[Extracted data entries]

BEGIN

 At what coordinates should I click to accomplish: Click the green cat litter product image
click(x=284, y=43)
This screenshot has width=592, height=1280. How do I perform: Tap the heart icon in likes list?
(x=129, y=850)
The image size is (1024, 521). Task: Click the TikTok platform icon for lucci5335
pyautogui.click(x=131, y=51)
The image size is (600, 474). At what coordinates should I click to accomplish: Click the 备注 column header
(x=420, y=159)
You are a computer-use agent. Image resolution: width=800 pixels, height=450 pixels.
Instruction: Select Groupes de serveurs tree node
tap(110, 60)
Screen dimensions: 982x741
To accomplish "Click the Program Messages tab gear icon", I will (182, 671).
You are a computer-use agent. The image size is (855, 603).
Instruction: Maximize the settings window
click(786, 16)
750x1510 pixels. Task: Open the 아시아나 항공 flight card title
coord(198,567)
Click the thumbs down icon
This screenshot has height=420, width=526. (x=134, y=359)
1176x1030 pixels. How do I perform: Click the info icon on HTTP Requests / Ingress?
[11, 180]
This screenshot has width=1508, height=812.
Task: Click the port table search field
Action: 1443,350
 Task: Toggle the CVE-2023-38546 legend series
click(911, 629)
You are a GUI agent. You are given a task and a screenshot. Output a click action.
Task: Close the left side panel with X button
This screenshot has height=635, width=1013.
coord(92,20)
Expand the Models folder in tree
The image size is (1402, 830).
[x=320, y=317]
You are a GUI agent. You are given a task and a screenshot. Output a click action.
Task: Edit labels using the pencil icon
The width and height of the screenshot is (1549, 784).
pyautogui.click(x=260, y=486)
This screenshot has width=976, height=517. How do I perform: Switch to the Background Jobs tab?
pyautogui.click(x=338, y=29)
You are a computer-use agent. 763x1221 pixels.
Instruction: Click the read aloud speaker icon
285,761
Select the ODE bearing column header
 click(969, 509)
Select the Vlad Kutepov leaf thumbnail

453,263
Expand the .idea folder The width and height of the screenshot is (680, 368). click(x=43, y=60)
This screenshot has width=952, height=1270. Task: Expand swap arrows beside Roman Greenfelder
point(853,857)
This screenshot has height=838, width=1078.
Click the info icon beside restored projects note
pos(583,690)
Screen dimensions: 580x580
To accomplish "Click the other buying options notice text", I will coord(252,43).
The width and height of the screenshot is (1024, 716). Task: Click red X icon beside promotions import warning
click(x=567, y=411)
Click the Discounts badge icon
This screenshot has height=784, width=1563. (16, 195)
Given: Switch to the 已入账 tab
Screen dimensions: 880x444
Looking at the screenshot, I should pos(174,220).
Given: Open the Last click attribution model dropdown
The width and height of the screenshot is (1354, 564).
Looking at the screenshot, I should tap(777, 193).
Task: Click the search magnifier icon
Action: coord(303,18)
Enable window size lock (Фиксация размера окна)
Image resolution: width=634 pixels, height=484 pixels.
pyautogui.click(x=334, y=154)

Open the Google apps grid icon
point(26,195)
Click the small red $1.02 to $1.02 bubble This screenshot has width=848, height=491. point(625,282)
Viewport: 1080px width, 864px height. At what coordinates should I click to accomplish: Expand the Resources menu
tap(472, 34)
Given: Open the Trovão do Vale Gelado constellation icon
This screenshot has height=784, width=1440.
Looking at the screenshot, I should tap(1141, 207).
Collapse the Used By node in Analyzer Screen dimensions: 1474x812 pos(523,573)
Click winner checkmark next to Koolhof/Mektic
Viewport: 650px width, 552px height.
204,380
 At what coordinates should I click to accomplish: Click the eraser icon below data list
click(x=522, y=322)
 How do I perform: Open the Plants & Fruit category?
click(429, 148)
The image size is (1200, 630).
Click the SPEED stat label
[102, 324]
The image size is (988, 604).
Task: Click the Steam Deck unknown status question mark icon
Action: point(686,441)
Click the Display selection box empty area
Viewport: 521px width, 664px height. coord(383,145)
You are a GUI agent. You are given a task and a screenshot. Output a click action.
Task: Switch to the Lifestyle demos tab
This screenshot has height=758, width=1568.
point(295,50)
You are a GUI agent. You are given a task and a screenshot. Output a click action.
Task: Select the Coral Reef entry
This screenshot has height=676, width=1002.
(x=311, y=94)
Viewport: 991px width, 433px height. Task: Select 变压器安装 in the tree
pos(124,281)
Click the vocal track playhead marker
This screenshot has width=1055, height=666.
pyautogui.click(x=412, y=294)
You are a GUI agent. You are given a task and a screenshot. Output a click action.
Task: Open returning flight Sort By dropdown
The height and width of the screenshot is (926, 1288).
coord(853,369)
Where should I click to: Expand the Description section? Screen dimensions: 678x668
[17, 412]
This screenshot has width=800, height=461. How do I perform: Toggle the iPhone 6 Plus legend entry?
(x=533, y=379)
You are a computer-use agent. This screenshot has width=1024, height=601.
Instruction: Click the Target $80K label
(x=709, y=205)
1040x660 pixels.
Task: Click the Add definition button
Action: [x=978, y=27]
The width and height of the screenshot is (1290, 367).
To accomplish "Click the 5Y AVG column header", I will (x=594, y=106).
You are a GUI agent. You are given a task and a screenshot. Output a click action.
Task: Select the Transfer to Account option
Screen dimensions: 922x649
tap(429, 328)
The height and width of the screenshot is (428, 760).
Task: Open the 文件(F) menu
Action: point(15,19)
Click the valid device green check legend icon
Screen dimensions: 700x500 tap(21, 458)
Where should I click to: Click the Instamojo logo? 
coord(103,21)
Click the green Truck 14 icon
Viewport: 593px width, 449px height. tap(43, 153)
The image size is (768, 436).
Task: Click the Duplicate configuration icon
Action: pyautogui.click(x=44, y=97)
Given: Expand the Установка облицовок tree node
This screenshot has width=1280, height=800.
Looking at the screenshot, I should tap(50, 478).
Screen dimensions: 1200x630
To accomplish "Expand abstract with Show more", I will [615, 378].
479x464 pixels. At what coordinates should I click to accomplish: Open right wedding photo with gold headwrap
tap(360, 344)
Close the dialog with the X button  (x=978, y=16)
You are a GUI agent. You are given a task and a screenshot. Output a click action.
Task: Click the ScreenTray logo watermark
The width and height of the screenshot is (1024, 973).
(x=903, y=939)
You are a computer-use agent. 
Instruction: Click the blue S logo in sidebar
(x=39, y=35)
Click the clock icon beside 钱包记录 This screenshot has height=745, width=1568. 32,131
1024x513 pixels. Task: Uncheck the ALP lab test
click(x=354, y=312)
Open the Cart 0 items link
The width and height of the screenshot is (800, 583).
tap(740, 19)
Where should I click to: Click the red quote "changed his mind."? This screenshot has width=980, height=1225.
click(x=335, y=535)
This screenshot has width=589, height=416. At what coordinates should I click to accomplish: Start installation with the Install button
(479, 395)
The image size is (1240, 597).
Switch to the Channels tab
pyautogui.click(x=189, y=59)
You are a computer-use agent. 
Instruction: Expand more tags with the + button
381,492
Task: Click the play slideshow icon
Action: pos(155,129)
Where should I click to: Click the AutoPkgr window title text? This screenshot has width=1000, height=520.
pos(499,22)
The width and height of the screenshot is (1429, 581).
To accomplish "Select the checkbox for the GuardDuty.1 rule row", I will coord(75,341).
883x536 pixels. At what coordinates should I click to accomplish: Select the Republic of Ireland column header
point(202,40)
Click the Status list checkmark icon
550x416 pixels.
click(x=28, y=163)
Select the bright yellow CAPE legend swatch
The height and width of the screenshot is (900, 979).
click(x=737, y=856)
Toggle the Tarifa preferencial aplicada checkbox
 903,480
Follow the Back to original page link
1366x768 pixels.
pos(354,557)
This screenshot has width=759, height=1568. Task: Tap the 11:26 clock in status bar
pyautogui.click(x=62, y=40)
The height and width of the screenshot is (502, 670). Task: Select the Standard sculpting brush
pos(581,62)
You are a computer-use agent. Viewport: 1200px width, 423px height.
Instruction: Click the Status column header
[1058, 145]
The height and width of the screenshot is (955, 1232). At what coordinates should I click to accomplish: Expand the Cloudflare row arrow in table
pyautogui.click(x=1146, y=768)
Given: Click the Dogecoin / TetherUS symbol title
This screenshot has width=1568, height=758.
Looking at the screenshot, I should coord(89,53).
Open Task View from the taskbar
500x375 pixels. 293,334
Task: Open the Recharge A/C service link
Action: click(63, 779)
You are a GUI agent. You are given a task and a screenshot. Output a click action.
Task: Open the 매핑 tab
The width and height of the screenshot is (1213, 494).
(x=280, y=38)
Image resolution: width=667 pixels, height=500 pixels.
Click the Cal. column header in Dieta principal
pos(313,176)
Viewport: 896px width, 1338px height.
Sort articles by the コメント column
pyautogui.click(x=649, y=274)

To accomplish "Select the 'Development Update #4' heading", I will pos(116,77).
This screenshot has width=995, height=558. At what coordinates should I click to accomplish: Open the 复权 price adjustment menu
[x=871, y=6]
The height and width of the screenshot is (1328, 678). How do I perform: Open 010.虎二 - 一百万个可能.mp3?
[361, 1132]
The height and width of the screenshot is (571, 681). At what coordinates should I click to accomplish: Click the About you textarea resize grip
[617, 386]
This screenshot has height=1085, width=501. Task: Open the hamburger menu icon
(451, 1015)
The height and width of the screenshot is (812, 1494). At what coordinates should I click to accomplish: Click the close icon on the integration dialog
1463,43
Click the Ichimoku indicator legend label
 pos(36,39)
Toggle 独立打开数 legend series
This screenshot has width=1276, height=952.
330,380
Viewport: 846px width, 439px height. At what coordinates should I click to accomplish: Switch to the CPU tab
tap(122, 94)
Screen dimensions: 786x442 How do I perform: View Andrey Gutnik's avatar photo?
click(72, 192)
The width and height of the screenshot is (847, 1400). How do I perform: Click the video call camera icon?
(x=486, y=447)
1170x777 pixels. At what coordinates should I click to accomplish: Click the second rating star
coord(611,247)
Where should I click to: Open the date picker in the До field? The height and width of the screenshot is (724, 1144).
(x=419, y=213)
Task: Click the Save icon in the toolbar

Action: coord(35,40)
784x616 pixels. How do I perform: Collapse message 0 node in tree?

END

Your answer should be a single number: the count of lines above that contain the word "will".

6